#### WHAT THE TASK REQUIRES
Copy out all of the records below, keeping every line word for word.

#### RECORDS FOR THE TASK
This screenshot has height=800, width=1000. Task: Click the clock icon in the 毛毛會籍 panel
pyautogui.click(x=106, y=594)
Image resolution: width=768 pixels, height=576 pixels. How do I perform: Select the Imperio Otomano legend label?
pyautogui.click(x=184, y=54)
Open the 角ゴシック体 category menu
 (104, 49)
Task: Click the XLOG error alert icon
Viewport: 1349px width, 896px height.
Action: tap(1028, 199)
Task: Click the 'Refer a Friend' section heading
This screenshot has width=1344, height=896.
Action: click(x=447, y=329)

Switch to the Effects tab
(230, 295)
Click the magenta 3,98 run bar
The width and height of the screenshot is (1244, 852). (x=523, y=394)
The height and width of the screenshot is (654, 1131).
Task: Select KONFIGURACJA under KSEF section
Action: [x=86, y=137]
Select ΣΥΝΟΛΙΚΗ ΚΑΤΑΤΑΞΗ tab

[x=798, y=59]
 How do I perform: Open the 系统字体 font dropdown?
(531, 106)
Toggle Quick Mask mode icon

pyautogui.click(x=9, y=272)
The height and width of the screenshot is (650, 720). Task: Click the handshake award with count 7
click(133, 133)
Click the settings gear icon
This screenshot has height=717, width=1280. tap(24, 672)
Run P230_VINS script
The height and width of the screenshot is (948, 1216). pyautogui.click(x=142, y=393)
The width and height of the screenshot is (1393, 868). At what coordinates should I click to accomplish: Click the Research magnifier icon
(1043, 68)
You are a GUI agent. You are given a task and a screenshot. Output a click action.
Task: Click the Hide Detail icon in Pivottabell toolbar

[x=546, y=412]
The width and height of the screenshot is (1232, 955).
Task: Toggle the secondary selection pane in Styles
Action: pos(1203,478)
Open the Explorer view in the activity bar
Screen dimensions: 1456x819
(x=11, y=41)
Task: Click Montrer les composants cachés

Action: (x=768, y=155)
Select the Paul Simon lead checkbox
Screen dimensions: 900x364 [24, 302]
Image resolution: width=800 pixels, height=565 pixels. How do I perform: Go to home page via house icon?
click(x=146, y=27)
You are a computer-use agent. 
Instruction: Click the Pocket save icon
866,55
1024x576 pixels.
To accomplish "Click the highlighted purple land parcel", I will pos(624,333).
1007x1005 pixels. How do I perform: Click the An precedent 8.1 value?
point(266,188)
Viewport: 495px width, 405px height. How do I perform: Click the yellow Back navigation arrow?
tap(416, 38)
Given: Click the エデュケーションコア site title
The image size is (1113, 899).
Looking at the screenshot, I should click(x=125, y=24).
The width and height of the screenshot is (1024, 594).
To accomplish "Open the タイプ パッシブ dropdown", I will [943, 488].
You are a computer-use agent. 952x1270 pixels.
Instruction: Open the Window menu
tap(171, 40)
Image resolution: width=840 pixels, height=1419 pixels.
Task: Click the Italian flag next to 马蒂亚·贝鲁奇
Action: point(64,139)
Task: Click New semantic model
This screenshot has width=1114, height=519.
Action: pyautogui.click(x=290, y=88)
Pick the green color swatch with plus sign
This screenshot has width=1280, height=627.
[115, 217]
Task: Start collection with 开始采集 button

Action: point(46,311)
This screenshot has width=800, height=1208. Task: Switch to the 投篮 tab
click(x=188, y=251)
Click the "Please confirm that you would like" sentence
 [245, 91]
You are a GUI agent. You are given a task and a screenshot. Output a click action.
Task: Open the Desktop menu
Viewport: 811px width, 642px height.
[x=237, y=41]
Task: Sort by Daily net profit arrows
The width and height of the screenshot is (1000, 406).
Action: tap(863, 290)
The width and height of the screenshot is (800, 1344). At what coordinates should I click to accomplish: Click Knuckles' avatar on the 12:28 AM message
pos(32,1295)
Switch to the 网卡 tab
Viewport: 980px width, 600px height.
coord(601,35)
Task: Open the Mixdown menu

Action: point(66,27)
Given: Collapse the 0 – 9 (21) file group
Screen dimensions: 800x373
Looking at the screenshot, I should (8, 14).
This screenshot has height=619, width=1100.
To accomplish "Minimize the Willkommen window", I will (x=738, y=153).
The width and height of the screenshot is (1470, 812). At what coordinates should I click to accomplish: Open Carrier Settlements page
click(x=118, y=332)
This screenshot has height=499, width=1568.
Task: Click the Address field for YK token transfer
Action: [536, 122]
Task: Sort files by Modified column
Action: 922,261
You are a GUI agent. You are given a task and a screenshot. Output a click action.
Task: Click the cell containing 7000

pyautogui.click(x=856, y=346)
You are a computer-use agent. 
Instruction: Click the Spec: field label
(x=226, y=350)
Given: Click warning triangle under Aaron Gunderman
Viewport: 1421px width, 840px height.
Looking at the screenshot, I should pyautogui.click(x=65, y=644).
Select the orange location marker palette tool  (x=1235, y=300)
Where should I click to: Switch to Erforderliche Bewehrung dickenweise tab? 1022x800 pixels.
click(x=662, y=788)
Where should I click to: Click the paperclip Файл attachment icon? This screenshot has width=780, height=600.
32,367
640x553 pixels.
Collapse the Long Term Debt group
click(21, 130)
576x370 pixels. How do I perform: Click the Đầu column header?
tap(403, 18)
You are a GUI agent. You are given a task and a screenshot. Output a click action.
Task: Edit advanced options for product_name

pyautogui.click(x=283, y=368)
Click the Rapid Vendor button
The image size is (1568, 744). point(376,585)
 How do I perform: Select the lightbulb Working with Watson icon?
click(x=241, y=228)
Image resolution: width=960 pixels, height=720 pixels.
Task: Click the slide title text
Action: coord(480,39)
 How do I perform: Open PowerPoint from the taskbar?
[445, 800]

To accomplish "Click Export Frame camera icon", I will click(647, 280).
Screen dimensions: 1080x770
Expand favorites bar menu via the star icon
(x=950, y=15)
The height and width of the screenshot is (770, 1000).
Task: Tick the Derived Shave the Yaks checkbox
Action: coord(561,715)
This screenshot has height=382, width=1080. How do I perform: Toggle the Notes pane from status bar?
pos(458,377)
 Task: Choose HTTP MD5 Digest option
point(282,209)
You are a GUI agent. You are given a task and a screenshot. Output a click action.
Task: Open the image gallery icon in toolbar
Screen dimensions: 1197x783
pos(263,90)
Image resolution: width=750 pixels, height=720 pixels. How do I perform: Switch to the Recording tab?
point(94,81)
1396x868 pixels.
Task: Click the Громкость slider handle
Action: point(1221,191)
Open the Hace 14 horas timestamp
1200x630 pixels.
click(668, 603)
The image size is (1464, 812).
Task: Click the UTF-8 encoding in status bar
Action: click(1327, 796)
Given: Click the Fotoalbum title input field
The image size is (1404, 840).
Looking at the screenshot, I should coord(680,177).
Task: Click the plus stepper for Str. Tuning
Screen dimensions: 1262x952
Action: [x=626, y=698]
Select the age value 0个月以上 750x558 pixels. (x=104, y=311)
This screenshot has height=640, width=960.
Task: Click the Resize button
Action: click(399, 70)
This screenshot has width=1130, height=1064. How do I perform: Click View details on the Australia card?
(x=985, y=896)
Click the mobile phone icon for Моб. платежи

#### FULL SOLUTION
This screenshot has height=800, width=1000. Task: Click the clock icon in the 毛毛會籍 panel
pyautogui.click(x=106, y=594)
Image resolution: width=768 pixels, height=576 pixels. How do I perform: Select the Imperio Otomano legend label?
pyautogui.click(x=184, y=54)
Open the 角ゴシック体 category menu
 (104, 49)
Task: Click the XLOG error alert icon
Viewport: 1349px width, 896px height.
Action: tap(1028, 199)
Task: Click the 'Refer a Friend' section heading
This screenshot has width=1344, height=896.
Action: click(x=447, y=329)

Switch to the Effects tab
(230, 295)
Click the magenta 3,98 run bar
The width and height of the screenshot is (1244, 852). (x=523, y=394)
The height and width of the screenshot is (654, 1131).
Task: Select KONFIGURACJA under KSEF section
Action: [x=86, y=137]
Select ΣΥΝΟΛΙΚΗ ΚΑΤΑΤΑΞΗ tab

[x=798, y=59]
 How do I perform: Open the 系统字体 font dropdown?
(531, 106)
Toggle Quick Mask mode icon

pyautogui.click(x=9, y=272)
The height and width of the screenshot is (650, 720). Task: Click the handshake award with count 7
click(133, 133)
Click the settings gear icon
This screenshot has height=717, width=1280. tap(24, 672)
Run P230_VINS script
The height and width of the screenshot is (948, 1216). pyautogui.click(x=142, y=393)
The width and height of the screenshot is (1393, 868). At what coordinates should I click to accomplish: Click the Research magnifier icon
(1043, 68)
You are a GUI agent. You are given a task and a screenshot. Output a click action.
Task: Click the Hide Detail icon in Pivottabell toolbar

[x=546, y=412]
The width and height of the screenshot is (1232, 955).
Task: Toggle the secondary selection pane in Styles
Action: pos(1203,478)
Open the Explorer view in the activity bar
Screen dimensions: 1456x819
(x=11, y=41)
Task: Click Montrer les composants cachés

Action: (x=768, y=155)
Select the Paul Simon lead checkbox
Screen dimensions: 900x364 [24, 302]
Image resolution: width=800 pixels, height=565 pixels. How do I perform: Go to home page via house icon?
click(x=146, y=27)
You are a computer-use agent. 
Instruction: Click the Pocket save icon
866,55
1024x576 pixels.
To accomplish "Click the highlighted purple land parcel", I will pos(624,333).
1007x1005 pixels. How do I perform: Click the An precedent 8.1 value?
point(266,188)
Viewport: 495px width, 405px height. How do I perform: Click the yellow Back navigation arrow?
tap(416, 38)
Given: Click the エデュケーションコア site title
The image size is (1113, 899).
Looking at the screenshot, I should click(x=125, y=24).
The width and height of the screenshot is (1024, 594).
To accomplish "Open the タイプ パッシブ dropdown", I will [943, 488].
You are a computer-use agent. 952x1270 pixels.
Instruction: Open the Window menu
tap(171, 40)
Image resolution: width=840 pixels, height=1419 pixels.
Task: Click the Italian flag next to 马蒂亚·贝鲁奇
Action: point(64,139)
Task: Click New semantic model
This screenshot has width=1114, height=519.
Action: pyautogui.click(x=290, y=88)
Pick the green color swatch with plus sign
This screenshot has width=1280, height=627.
[115, 217]
Task: Start collection with 开始采集 button

Action: point(46,311)
This screenshot has width=800, height=1208. Task: Switch to the 投篮 tab
click(x=188, y=251)
Click the "Please confirm that you would like" sentence
 [245, 91]
You are a GUI agent. You are given a task and a screenshot. Output a click action.
Task: Open the Desktop menu
Viewport: 811px width, 642px height.
[x=237, y=41]
Task: Sort by Daily net profit arrows
The width and height of the screenshot is (1000, 406).
Action: tap(863, 290)
The width and height of the screenshot is (800, 1344). At what coordinates should I click to accomplish: Click Knuckles' avatar on the 12:28 AM message
pos(32,1295)
Switch to the 网卡 tab
Viewport: 980px width, 600px height.
coord(601,35)
Task: Open the Mixdown menu

Action: point(66,27)
Given: Collapse the 0 – 9 (21) file group
Screen dimensions: 800x373
Looking at the screenshot, I should (8, 14).
This screenshot has height=619, width=1100.
To accomplish "Minimize the Willkommen window", I will (x=738, y=153).
The width and height of the screenshot is (1470, 812). At what coordinates should I click to accomplish: Open Carrier Settlements page
click(x=118, y=332)
This screenshot has height=499, width=1568.
Task: Click the Address field for YK token transfer
Action: [536, 122]
Task: Sort files by Modified column
Action: 922,261
You are a GUI agent. You are given a task and a screenshot. Output a click action.
Task: Click the cell containing 7000

pyautogui.click(x=856, y=346)
You are a computer-use agent. 
Instruction: Click the Spec: field label
(x=226, y=350)
Given: Click warning triangle under Aaron Gunderman
Viewport: 1421px width, 840px height.
Looking at the screenshot, I should pyautogui.click(x=65, y=644).
Select the orange location marker palette tool  (x=1235, y=300)
Where should I click to: Switch to Erforderliche Bewehrung dickenweise tab? 1022x800 pixels.
click(x=662, y=788)
Where should I click to: Click the paperclip Файл attachment icon? This screenshot has width=780, height=600.
32,367
640x553 pixels.
Collapse the Long Term Debt group
click(21, 130)
576x370 pixels. How do I perform: Click the Đầu column header?
tap(403, 18)
You are a GUI agent. You are given a task and a screenshot. Output a click action.
Task: Edit advanced options for product_name

pyautogui.click(x=283, y=368)
Click the Rapid Vendor button
The image size is (1568, 744). point(376,585)
 How do I perform: Select the lightbulb Working with Watson icon?
click(x=241, y=228)
Image resolution: width=960 pixels, height=720 pixels.
Task: Click the slide title text
Action: coord(480,39)
 How do I perform: Open PowerPoint from the taskbar?
[445, 800]

To accomplish "Click Export Frame camera icon", I will click(647, 280).
Screen dimensions: 1080x770
Expand favorites bar menu via the star icon
(x=950, y=15)
The height and width of the screenshot is (770, 1000).
Task: Tick the Derived Shave the Yaks checkbox
Action: coord(561,715)
This screenshot has height=382, width=1080. How do I perform: Toggle the Notes pane from status bar?
pos(458,377)
 Task: Choose HTTP MD5 Digest option
point(282,209)
You are a GUI agent. You are given a task and a screenshot. Output a click action.
Task: Open the image gallery icon in toolbar
Screen dimensions: 1197x783
pos(263,90)
Image resolution: width=750 pixels, height=720 pixels. How do I perform: Switch to the Recording tab?
point(94,81)
1396x868 pixels.
Task: Click the Громкость slider handle
Action: point(1221,191)
Open the Hace 14 horas timestamp
1200x630 pixels.
click(668, 603)
The image size is (1464, 812).
Task: Click the UTF-8 encoding in status bar
Action: click(1327, 796)
Given: Click the Fotoalbum title input field
The image size is (1404, 840).
Looking at the screenshot, I should coord(680,177).
Task: Click the plus stepper for Str. Tuning
Screen dimensions: 1262x952
Action: [x=626, y=698]
Select the age value 0个月以上 750x558 pixels. (x=104, y=311)
This screenshot has height=640, width=960.
Task: Click the Resize button
Action: click(399, 70)
This screenshot has width=1130, height=1064. How do I perform: Click View details on the Australia card?
(x=985, y=896)
Click the mobile phone icon for Моб. платежи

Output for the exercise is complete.